<<<<

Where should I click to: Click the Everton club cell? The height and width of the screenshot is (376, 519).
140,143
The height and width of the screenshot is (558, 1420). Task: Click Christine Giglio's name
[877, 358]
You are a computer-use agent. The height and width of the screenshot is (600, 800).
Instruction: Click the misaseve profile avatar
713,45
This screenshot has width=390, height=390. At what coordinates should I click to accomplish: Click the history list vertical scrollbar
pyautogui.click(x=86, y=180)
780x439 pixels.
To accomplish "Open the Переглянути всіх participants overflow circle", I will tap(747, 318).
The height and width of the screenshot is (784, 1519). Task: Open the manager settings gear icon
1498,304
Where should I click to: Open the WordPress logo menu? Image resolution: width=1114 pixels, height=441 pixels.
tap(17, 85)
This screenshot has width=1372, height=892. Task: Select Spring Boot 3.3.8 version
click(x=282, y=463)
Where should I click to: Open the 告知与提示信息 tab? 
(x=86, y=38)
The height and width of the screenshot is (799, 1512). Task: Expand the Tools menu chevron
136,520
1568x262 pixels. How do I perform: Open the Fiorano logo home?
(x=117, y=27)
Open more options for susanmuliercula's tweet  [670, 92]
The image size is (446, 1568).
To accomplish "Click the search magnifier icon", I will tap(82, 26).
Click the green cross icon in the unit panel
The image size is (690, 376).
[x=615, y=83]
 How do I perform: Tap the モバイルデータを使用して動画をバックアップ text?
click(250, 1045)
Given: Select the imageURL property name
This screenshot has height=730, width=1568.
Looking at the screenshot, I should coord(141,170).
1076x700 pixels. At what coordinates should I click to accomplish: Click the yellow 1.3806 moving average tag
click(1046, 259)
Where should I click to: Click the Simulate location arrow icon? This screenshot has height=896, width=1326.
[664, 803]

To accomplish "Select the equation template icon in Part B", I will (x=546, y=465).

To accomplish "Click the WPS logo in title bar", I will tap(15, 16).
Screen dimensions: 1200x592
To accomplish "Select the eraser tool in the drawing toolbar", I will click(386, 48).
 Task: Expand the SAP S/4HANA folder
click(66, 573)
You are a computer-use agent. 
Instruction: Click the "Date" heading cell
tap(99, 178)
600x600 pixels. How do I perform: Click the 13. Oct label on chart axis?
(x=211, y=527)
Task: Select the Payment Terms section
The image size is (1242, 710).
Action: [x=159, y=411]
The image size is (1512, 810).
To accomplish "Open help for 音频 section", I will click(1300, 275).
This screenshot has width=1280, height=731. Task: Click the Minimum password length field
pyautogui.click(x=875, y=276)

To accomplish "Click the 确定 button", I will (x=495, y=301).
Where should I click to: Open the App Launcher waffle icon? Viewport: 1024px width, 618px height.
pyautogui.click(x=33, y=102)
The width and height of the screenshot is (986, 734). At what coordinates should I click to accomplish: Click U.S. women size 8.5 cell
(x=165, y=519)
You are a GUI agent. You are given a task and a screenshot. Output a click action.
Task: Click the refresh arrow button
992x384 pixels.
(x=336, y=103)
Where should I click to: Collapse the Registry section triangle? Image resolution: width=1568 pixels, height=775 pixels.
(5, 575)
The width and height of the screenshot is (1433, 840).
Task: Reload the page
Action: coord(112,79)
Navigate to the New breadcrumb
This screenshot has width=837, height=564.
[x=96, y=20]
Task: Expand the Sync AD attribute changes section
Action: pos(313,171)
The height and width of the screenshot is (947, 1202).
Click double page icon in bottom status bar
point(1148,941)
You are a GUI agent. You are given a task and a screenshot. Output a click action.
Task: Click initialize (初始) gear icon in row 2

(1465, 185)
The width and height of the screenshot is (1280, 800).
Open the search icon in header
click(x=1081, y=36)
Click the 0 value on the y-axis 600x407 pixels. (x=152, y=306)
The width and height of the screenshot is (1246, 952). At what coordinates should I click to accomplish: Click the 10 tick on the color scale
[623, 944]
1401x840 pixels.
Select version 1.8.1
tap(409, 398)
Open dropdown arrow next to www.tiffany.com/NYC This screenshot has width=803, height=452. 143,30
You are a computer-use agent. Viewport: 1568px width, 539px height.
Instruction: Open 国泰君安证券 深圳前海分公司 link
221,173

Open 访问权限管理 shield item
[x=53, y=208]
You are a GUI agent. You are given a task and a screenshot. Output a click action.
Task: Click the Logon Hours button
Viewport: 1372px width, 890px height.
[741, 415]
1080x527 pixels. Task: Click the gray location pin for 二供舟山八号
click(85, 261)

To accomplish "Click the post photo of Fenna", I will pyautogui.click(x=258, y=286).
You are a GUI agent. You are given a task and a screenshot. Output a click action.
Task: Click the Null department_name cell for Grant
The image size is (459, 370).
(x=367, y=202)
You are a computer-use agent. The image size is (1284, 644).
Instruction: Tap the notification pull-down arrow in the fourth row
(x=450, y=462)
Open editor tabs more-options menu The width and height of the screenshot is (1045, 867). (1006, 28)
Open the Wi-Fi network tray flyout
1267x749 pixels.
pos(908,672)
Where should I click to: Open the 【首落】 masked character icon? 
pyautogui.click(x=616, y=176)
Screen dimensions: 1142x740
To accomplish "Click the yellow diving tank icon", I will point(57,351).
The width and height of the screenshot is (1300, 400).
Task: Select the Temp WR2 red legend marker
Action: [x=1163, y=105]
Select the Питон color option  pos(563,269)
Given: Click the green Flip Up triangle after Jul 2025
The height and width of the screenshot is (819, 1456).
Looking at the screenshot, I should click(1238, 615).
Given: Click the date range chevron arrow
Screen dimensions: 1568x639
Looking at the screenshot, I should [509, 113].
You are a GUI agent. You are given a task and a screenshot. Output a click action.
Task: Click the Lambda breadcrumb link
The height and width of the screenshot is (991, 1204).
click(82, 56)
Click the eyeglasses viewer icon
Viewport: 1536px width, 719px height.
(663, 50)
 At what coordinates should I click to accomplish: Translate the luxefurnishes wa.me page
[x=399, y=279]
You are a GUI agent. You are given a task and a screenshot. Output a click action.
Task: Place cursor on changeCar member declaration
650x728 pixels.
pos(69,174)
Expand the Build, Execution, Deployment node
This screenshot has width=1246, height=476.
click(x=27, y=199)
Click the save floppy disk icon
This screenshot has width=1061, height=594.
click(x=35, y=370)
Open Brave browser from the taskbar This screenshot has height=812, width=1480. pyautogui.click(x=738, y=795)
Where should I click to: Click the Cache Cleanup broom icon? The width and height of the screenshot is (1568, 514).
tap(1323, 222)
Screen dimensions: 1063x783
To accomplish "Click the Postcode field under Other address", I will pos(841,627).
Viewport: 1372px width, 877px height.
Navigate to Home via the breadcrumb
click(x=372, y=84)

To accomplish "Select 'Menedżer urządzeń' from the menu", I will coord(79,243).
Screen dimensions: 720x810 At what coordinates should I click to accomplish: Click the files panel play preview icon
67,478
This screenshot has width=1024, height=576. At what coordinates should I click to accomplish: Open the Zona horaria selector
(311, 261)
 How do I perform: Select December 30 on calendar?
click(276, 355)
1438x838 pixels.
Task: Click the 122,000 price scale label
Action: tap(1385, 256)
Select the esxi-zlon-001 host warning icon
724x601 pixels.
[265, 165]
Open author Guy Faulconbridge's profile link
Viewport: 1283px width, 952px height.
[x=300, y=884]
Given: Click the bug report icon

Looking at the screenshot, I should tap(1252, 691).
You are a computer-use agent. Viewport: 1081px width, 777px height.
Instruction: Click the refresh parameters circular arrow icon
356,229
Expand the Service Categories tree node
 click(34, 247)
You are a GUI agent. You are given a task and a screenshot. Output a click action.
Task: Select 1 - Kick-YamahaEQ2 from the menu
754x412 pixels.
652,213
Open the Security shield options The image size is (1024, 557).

>>>>

WHAT YOU NEED TO DO
Format every line of the rows above as a JSON list of strings, one string per line, and leave out any blank lines.

RESULT BELOW
[
  "Where should I click to: Click the Everton club cell? The height and width of the screenshot is (376, 519).",
  "140,143",
  "The height and width of the screenshot is (558, 1420). Task: Click Christine Giglio's name",
  "[877, 358]",
  "You are a computer-use agent. The height and width of the screenshot is (600, 800).",
  "Instruction: Click the misaseve profile avatar",
  "713,45",
  "This screenshot has width=390, height=390. At what coordinates should I click to accomplish: Click the history list vertical scrollbar",
  "pyautogui.click(x=86, y=180)",
  "780x439 pixels.",
  "To accomplish \"Open the Переглянути всіх participants overflow circle\", I will tap(747, 318).",
  "The height and width of the screenshot is (784, 1519). Task: Open the manager settings gear icon",
  "1498,304",
  "Where should I click to: Open the WordPress logo menu? Image resolution: width=1114 pixels, height=441 pixels.",
  "tap(17, 85)",
  "This screenshot has width=1372, height=892. Task: Select Spring Boot 3.3.8 version",
  "click(x=282, y=463)",
  "Where should I click to: Open the 告知与提示信息 tab? ",
  "(x=86, y=38)",
  "The height and width of the screenshot is (799, 1512). Task: Expand the Tools menu chevron",
  "136,520",
  "1568x262 pixels. How do I perform: Open the Fiorano logo home?",
  "(x=117, y=27)",
  "Open more options for susanmuliercula's tweet  [670, 92]",
  "The image size is (446, 1568).",
  "To accomplish \"Click the search magnifier icon\", I will tap(82, 26).",
  "Click the green cross icon in the unit panel",
  "The image size is (690, 376).",
  "[x=615, y=83]",
  " How do I perform: Tap the モバイルデータを使用して動画をバックアップ text?",
  "click(250, 1045)",
  "Given: Select the imageURL property name",
  "This screenshot has height=730, width=1568.",
  "Looking at the screenshot, I should coord(141,170).",
  "1076x700 pixels. At what coordinates should I click to accomplish: Click the yellow 1.3806 moving average tag",
  "click(1046, 259)",
  "Where should I click to: Click the Simulate location arrow icon? This screenshot has height=896, width=1326.",
  "[664, 803]",
  "To accomplish \"Select the equation template icon in Part B\", I will (x=546, y=465).",
  "To accomplish \"Click the WPS logo in title bar\", I will tap(15, 16).",
  "Screen dimensions: 1200x592",
  "To accomplish \"Select the eraser tool in the drawing toolbar\", I will click(386, 48).",
  " Task: Expand the SAP S/4HANA folder",
  "click(66, 573)",
  "You are a computer-use agent. ",
  "Instruction: Click the \"Date\" heading cell",
  "tap(99, 178)",
  "600x600 pixels. How do I perform: Click the 13. Oct label on chart axis?",
  "(x=211, y=527)",
  "Task: Select the Payment Terms section",
  "The image size is (1242, 710).",
  "Action: [x=159, y=411]",
  "The image size is (1512, 810).",
  "To accomplish \"Open help for 音频 section\", I will click(1300, 275).",
  "This screenshot has width=1280, height=731. Task: Click the Minimum password length field",
  "pyautogui.click(x=875, y=276)",
  "To accomplish \"Click the 确定 button\", I will (x=495, y=301).",
  "Where should I click to: Open the App Launcher waffle icon? Viewport: 1024px width, 618px height.",
  "pyautogui.click(x=33, y=102)",
  "The width and height of the screenshot is (986, 734). At what coordinates should I click to accomplish: Click U.S. women size 8.5 cell",
  "(x=165, y=519)",
  "You are a GUI agent. You are given a task and a screenshot. Output a click action.",
  "Task: Click the refresh arrow button",
  "992x384 pixels.",
  "(x=336, y=103)",
  "Where should I click to: Collapse the Registry section triangle? Image resolution: width=1568 pixels, height=775 pixels.",
  "(5, 575)",
  "The width and height of the screenshot is (1433, 840).",
  "Task: Reload the page",
  "Action: coord(112,79)",
  "Navigate to the New breadcrumb",
  "This screenshot has width=837, height=564.",
  "[x=96, y=20]",
  "Task: Expand the Sync AD attribute changes section",
  "Action: pos(313,171)",
  "The height and width of the screenshot is (947, 1202).",
  "Click double page icon in bottom status bar",
  "point(1148,941)",
  "You are a GUI agent. You are given a task and a screenshot. Output a click action.",
  "Task: Click initialize (初始) gear icon in row 2",
  "(1465, 185)",
  "The width and height of the screenshot is (1280, 800).",
  "Open the search icon in header",
  "click(x=1081, y=36)",
  "Click the 0 value on the y-axis 600x407 pixels. (x=152, y=306)",
  "The width and height of the screenshot is (1246, 952). At what coordinates should I click to accomplish: Click the 10 tick on the color scale",
  "[623, 944]",
  "1401x840 pixels.",
  "Select version 1.8.1",
  "tap(409, 398)",
  "Open dropdown arrow next to www.tiffany.com/NYC This screenshot has width=803, height=452. 143,30",
  "You are a computer-use agent. Viewport: 1568px width, 539px height.",
  "Instruction: Open 国泰君安证券 深圳前海分公司 link",
  "221,173",
  "Open 访问权限管理 shield item",
  "[x=53, y=208]",
  "You are a GUI agent. You are given a task and a screenshot. Output a click action.",
  "Task: Click the Logon Hours button",
  "Viewport: 1372px width, 890px height.",
  "[741, 415]",
  "1080x527 pixels. Task: Click the gray location pin for 二供舟山八号",
  "click(85, 261)",
  "To accomplish \"Click the post photo of Fenna\", I will pyautogui.click(x=258, y=286).",
  "You are a GUI agent. You are given a task and a screenshot. Output a click action.",
  "Task: Click the Null department_name cell for Grant",
  "The image size is (459, 370).",
  "(x=367, y=202)",
  "You are a computer-use agent. The image size is (1284, 644).",
  "Instruction: Tap the notification pull-down arrow in the fourth row",
  "(x=450, y=462)",
  "Open editor tabs more-options menu The width and height of the screenshot is (1045, 867). (1006, 28)",
  "Open the Wi-Fi network tray flyout",
  "1267x749 pixels.",
  "pos(908,672)",
  "Where should I click to: Open the 【首落】 masked character icon? ",
  "pyautogui.click(x=616, y=176)",
  "Screen dimensions: 1142x740",
  "To accomplish \"Click the yellow diving tank icon\", I will point(57,351).",
  "The width and height of the screenshot is (1300, 400).",
  "Task: Select the Temp WR2 red legend marker",
  "Action: [x=1163, y=105]",
  "Select the Питон color option  pos(563,269)",
  "Given: Click the green Flip Up triangle after Jul 2025",
  "The height and width of the screenshot is (819, 1456).",
  "Looking at the screenshot, I should click(1238, 615).",
  "Given: Click the date range chevron arrow",
  "Screen dimensions: 1568x639",
  "Looking at the screenshot, I should [509, 113].",
  "You are a GUI agent. You are given a task and a screenshot. Output a click action.",
  "Task: Click the Lambda breadcrumb link",
  "The height and width of the screenshot is (991, 1204).",
  "click(82, 56)",
  "Click the eyeglasses viewer icon",
  "Viewport: 1536px width, 719px height.",
  "(663, 50)",
  " At what coordinates should I click to accomplish: Translate the luxefurnishes wa.me page",
  "[x=399, y=279]",
  "You are a GUI agent. You are given a task and a screenshot. Output a click action.",
  "Task: Place cursor on changeCar member declaration",
  "650x728 pixels.",
  "pos(69,174)",
  "Expand the Build, Execution, Deployment node",
  "This screenshot has width=1246, height=476.",
  "click(x=27, y=199)",
  "Click the save floppy disk icon",
  "This screenshot has width=1061, height=594.",
  "click(x=35, y=370)",
  "Open Brave browser from the taskbar This screenshot has height=812, width=1480. pyautogui.click(x=738, y=795)",
  "Where should I click to: Click the Cache Cleanup broom icon? The width and height of the screenshot is (1568, 514).",
  "tap(1323, 222)",
  "Screen dimensions: 1063x783",
  "To accomplish \"Click the Postcode field under Other address\", I will pos(841,627).",
  "Viewport: 1372px width, 877px height.",
  "Navigate to Home via the breadcrumb",
  "click(x=372, y=84)",
  "To accomplish \"Select 'Menedżer urządzeń' from the menu\", I will coord(79,243).",
  "Screen dimensions: 720x810 At what coordinates should I click to accomplish: Click the files panel play preview icon",
  "67,478",
  "This screenshot has width=1024, height=576. At what coordinates should I click to accomplish: Open the Zona horaria selector",
  "(311, 261)",
  " How do I perform: Select December 30 on calendar?",
  "click(276, 355)",
  "1438x838 pixels.",
  "Task: Click the 122,000 price scale label",
  "Action: tap(1385, 256)",
  "Select the esxi-zlon-001 host warning icon",
  "724x601 pixels.",
  "[265, 165]",
  "Open author Guy Faulconbridge's profile link",
  "Viewport: 1283px width, 952px height.",
  "[x=300, y=884]",
  "Given: Click the bug report icon",
  "Looking at the screenshot, I should tap(1252, 691).",
  "You are a computer-use agent. Viewport: 1081px width, 777px height.",
  "Instruction: Click the refresh parameters circular arrow icon",
  "356,229",
  "Expand the Service Categories tree node",
  " click(34, 247)",
  "You are a GUI agent. You are given a task and a screenshot. Output a click action.",
  "Task: Select 1 - Kick-YamahaEQ2 from the menu",
  "754x412 pixels.",
  "652,213",
  "Open the Security shield options The image size is (1024, 557)."
]